C'est une voix qui lui parle, qui lui dit tu. Une voix franche, forte, vivante. La voix d'une femme.

Roman d'amour, roman d'exil, roman de tentatives, de désolation et d'espoir, Nafar nous éblouit et nous touche en plein coeur. Au hasard de leurs pérégrinations, lui fuyant dans un sens et elle voyageant dans l'autre, quittant l'Europe pour un Orient rêvé, deux êtres vont se croiser, s'agripper l'un à l'autre le temps d'un instant. Quelques semaines à Istanbul plus intenses qu'une vie entière, où tout est urgence, à dire, à transmettre.

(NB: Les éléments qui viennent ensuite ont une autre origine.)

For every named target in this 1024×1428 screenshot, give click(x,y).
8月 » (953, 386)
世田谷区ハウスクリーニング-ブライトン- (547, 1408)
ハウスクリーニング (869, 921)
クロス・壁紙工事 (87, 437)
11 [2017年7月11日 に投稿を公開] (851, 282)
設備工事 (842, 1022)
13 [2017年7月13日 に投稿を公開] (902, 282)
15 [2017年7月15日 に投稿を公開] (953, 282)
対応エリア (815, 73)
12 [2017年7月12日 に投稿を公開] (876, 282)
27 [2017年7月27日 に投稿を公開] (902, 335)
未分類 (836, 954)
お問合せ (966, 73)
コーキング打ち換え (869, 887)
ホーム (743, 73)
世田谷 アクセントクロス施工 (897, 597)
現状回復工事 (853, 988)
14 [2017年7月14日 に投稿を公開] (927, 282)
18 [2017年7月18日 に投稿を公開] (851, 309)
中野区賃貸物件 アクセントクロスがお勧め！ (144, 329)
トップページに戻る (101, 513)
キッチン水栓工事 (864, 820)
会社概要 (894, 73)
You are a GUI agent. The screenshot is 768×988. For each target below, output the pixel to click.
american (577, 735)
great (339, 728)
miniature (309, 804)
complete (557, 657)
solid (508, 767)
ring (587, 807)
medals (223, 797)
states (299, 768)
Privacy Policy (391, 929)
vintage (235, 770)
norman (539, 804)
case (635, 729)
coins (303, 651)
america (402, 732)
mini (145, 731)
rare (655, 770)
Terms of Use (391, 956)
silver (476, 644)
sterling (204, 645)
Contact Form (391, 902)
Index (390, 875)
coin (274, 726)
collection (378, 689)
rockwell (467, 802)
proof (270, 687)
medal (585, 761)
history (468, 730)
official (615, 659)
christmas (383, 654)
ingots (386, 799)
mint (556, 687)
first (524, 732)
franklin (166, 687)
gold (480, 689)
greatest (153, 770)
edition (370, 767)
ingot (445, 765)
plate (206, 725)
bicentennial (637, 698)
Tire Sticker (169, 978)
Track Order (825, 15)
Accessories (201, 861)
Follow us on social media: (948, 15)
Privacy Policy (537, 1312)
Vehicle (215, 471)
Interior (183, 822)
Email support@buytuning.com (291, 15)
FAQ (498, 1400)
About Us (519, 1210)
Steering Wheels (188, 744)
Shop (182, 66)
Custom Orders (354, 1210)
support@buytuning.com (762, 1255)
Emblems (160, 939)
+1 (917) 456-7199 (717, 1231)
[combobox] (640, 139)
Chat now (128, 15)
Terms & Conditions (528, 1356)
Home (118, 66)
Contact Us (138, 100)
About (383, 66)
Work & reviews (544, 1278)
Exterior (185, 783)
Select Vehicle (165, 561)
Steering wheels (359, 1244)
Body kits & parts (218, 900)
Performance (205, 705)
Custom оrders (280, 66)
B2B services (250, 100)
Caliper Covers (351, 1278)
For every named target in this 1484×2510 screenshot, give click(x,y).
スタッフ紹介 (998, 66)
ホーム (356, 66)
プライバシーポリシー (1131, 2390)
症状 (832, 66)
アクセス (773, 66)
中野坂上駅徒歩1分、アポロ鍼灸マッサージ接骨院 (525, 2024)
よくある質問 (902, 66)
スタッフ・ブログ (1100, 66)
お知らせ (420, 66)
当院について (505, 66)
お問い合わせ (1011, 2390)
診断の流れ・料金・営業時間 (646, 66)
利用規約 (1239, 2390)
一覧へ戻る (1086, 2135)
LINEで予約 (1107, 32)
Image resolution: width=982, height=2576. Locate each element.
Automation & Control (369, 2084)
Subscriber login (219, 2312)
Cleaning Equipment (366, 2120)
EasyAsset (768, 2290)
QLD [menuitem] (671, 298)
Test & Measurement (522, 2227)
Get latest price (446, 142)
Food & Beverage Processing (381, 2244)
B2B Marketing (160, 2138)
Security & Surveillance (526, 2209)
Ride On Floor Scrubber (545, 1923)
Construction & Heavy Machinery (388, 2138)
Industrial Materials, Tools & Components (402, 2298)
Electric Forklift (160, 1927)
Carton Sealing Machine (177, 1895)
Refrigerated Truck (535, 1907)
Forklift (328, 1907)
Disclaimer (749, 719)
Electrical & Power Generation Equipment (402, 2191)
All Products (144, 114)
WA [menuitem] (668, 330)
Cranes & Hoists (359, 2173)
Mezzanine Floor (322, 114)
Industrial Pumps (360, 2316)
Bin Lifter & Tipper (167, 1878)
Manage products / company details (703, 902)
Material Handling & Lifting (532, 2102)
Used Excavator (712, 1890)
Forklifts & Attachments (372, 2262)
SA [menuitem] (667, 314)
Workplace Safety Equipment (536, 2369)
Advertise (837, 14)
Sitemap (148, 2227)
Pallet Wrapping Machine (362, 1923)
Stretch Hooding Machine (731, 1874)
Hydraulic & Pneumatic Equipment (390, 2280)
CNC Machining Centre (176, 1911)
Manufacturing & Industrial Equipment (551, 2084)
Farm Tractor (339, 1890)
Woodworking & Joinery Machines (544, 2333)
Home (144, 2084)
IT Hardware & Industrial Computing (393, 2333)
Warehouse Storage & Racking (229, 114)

L'écriture de Mathilde Chapuis est lumineuse, tendue et douce à la fois. Elle est surtout à bonne distance de son propos, dans une précision et une justesse impressionnantes. Sa narratrice écrit elle aussi, l'histoire de l'homme qu'elle aime et qui part. J'observe, je consigne et j'invente. J'agis en sorcière, en déesse ou en fée. Je te porte de toute la force de mon esprit, j'influence le déroulement de ton trajet. (...) Mes mots ont le pouvoir de conjurer le mauvais sort, ils consolent, ils sauvent in extremis, ils écartent le danger. Je t'enveloppe d'un halo protecteur, du halo puissant de la survie coûte que coûte.

Un premier roman magnifique et qui s'inscrit parfaitement dans l'excellent catalogue des éditions Liana Levi.

Liana Levi, 15 €btn commande

 
Databiographie - Charly Delwart

databiographie-1L'avis d'Adrien :

A la manière d'un Arcimboldo des temps modernes, Charly Delwart nous propose un portrait de l'artiste en... camembert. Il s'agit bien évidemment ici des graphiques statistiques et non du fromage à pâte molle. L'auteur s'est donc attelé à une autobiographie analytique comparée, autrement dit une databiographie.

Le moins que l’on puisse dire c’est que Charly Delwart aime se poser des questions, c’est même son moteur. Après l’album pour enfants «  Tu préfères quoi  ?  » (Éditions Marcel & Joachim, 2018) où il posait des questions comme «  Tu préfères avoir un petit frère (une petite sœur) ou avoir un chien  ?  », «  Tu préfères un gros cauchemar ou deux petits cauchemars  ?  », il poursuit dans l’exercice de style et les référendums. Cela va des trajets en transport public effectués avec et sans ticket à la croyance en Dieu, du nombre de nuits avec ronflement aux tensions familiales maximales au cours de sa vie… En dix-huit grands thèmes (Vie intérieure, famille, sport, corps, rapport à soi, rapport aux autres, religion, vie/mort…), l’écrivain interroge sa personne, le monde, sa personne dans le monde et répond parallèlement aux graphiques en textes brefs tantôt anecdotiques tantôt historiques mais toujours éloquents.

A l'aide de toutes ces statistiques personnelles ou savantes, le concernant directement ou indirectement, et de leur représentation subtilement et bellement conçue et réalisée par Alice Clair, c'est une image en creux (et courbes) de l'écrivain qui apparaît, une image d’un homme occidental blanc de 43 ans, d’un homme, d’un humain, à la fois intime et universelle et souvent très drôle.